→ About this exercise
Only a number is expected: how many lines in the entries that follow contain the word "account"?

-----

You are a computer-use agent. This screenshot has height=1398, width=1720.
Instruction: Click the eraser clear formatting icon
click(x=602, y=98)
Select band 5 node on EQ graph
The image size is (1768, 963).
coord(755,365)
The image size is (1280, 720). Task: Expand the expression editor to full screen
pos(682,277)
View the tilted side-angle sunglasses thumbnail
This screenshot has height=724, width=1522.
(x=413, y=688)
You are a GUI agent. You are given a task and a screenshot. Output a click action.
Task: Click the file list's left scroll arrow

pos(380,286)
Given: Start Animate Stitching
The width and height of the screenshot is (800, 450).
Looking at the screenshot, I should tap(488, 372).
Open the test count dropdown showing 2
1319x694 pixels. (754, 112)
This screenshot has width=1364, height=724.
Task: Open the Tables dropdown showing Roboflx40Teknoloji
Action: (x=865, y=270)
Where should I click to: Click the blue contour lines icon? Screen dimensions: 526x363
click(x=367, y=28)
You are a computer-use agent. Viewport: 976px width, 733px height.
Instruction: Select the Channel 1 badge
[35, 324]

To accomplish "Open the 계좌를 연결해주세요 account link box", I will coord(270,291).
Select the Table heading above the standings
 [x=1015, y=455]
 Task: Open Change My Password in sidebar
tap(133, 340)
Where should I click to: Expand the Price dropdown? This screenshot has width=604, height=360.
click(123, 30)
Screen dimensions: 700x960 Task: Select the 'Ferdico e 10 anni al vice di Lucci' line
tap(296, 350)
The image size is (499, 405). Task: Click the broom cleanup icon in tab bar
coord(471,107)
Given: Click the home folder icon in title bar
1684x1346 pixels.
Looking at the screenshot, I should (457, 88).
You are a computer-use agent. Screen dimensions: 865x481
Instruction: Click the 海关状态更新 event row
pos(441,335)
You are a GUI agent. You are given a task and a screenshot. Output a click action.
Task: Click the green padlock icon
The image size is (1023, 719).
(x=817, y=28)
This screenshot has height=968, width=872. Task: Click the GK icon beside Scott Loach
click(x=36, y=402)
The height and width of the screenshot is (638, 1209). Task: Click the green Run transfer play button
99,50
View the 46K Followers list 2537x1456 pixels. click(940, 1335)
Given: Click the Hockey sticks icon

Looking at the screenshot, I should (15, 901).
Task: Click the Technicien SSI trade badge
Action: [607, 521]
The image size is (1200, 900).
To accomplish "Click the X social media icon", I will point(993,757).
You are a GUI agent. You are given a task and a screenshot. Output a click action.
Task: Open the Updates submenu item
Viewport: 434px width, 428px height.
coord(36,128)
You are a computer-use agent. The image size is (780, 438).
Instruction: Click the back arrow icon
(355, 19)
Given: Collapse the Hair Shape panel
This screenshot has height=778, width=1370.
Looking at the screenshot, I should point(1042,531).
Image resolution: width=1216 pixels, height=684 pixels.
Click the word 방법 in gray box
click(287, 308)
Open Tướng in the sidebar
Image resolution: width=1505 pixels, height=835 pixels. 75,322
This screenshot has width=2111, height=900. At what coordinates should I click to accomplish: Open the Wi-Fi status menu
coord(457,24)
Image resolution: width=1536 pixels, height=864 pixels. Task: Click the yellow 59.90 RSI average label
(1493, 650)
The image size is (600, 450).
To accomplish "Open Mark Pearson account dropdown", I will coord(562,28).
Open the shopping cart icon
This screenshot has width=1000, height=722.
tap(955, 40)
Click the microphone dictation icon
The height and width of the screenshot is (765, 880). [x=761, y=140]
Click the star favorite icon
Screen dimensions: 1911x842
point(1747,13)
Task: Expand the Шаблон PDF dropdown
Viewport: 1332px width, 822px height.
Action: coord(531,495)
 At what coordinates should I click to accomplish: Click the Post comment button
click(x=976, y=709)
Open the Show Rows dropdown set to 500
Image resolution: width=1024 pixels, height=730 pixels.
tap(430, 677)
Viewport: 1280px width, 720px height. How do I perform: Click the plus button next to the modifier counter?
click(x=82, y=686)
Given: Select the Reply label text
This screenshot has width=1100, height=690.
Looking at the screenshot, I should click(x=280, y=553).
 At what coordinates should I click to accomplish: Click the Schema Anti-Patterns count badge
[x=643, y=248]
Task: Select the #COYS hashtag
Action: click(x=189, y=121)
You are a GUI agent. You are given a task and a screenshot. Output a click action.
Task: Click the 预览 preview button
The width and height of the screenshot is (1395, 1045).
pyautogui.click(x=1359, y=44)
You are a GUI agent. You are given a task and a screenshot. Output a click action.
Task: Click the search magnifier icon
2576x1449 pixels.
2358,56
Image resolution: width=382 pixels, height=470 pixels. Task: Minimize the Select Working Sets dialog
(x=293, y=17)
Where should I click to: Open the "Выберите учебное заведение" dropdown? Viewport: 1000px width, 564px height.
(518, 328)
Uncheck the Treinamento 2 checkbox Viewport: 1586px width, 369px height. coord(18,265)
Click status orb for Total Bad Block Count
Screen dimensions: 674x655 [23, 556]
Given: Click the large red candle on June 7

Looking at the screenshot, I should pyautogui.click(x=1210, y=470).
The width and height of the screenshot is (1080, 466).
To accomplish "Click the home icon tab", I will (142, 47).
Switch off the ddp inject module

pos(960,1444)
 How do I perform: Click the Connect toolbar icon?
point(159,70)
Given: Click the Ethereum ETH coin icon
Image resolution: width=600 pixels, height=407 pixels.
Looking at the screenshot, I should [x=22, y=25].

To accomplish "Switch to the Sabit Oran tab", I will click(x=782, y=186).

-----

→ Result of the task
2